For every line in the records below that holds "beside", make a copy.

________________________________________

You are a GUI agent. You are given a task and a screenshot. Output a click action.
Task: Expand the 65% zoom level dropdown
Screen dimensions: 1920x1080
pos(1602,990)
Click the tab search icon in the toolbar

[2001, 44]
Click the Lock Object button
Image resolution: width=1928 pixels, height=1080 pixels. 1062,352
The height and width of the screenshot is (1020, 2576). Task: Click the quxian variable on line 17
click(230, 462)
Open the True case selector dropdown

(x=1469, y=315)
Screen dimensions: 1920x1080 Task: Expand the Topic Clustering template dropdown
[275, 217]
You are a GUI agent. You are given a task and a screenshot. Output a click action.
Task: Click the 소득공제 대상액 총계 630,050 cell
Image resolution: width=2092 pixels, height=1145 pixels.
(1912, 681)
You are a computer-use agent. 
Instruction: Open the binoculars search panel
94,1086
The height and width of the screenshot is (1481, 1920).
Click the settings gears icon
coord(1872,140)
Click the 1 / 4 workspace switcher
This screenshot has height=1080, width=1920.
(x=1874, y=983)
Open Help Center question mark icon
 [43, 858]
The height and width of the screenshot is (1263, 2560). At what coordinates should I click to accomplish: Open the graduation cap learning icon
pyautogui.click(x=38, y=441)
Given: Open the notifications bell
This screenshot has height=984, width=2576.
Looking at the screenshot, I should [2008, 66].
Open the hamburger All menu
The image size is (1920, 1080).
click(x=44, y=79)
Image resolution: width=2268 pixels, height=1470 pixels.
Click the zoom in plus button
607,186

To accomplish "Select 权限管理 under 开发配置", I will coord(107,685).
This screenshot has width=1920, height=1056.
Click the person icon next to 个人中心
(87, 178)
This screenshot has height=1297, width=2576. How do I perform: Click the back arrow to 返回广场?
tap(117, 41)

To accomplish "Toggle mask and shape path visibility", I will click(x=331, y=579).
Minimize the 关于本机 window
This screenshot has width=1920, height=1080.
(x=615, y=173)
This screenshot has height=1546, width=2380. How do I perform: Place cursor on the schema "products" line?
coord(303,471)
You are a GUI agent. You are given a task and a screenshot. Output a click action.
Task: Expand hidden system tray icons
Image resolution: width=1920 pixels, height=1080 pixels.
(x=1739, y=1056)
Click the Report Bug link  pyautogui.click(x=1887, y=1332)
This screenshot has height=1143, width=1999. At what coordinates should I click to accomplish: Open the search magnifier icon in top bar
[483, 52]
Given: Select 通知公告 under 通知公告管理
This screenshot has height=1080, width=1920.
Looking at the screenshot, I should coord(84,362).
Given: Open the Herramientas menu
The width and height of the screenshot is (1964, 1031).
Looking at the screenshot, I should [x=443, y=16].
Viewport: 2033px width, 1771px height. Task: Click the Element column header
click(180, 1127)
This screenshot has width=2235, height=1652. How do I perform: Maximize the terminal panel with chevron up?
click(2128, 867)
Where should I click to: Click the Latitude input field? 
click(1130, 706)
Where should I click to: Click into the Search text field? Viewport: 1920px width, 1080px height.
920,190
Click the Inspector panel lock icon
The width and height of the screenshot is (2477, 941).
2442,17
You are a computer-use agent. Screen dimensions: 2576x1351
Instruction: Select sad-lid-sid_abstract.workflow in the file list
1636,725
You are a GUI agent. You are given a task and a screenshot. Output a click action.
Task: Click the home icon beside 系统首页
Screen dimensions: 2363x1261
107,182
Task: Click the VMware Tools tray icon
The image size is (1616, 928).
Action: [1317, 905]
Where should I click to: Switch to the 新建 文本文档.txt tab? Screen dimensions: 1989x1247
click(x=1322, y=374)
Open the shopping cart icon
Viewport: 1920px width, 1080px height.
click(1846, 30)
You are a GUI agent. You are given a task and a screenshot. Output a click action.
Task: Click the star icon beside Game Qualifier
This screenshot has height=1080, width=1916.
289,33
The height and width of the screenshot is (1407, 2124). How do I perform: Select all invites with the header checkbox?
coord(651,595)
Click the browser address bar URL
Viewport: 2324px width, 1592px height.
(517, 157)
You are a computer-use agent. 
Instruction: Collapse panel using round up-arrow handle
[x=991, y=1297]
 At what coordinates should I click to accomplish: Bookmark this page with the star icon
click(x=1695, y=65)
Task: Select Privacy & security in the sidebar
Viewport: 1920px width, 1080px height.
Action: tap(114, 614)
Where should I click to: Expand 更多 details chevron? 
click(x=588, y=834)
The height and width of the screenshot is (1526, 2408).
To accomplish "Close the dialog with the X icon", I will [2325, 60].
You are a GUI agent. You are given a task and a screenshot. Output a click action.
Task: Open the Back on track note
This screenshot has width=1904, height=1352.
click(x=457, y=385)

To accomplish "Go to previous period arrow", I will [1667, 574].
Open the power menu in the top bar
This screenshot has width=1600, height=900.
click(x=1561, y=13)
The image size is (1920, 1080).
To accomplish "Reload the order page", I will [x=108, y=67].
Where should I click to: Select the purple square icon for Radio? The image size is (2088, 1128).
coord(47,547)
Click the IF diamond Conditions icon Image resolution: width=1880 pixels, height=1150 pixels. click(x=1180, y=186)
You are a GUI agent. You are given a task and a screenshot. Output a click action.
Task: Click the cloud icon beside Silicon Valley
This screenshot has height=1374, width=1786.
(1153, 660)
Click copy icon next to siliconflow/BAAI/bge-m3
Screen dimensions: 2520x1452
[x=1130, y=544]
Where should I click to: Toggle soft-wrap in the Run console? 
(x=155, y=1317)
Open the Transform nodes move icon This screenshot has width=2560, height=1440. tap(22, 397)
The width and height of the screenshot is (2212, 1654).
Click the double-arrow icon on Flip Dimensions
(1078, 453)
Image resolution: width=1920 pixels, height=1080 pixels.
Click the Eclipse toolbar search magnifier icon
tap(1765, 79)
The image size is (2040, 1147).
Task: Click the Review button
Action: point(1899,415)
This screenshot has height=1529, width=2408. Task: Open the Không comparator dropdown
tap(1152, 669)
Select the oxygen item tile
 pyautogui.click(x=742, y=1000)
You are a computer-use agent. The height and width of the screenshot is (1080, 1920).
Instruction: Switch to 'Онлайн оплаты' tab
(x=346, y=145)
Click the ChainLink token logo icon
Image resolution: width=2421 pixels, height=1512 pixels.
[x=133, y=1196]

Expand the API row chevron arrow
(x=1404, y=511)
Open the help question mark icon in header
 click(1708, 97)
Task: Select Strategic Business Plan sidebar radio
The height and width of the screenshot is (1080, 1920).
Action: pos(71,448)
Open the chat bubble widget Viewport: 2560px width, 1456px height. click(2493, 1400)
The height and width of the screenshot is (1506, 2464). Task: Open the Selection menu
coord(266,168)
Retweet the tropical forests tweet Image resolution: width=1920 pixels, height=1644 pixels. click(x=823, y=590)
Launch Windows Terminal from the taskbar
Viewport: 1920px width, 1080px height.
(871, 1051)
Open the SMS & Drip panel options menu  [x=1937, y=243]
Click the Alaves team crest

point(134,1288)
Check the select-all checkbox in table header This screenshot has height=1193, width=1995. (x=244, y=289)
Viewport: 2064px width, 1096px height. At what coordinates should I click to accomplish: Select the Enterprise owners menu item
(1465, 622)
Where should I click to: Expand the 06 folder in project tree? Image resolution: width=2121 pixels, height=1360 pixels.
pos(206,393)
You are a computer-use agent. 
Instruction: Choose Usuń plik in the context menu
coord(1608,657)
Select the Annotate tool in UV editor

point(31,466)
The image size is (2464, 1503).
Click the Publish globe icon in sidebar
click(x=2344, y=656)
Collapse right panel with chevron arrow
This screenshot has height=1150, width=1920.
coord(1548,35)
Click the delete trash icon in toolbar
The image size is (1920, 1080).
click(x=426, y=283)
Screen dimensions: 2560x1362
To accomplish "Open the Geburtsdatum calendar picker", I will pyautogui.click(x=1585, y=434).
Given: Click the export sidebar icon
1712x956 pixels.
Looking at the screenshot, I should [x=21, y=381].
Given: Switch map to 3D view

________________________________________

-- WRITTEN SOLUTION --
Task: Click the home icon beside 系统首页
Task: Click the star icon beside Game Qualifier
Task: Click the cloud icon beside Silicon Valley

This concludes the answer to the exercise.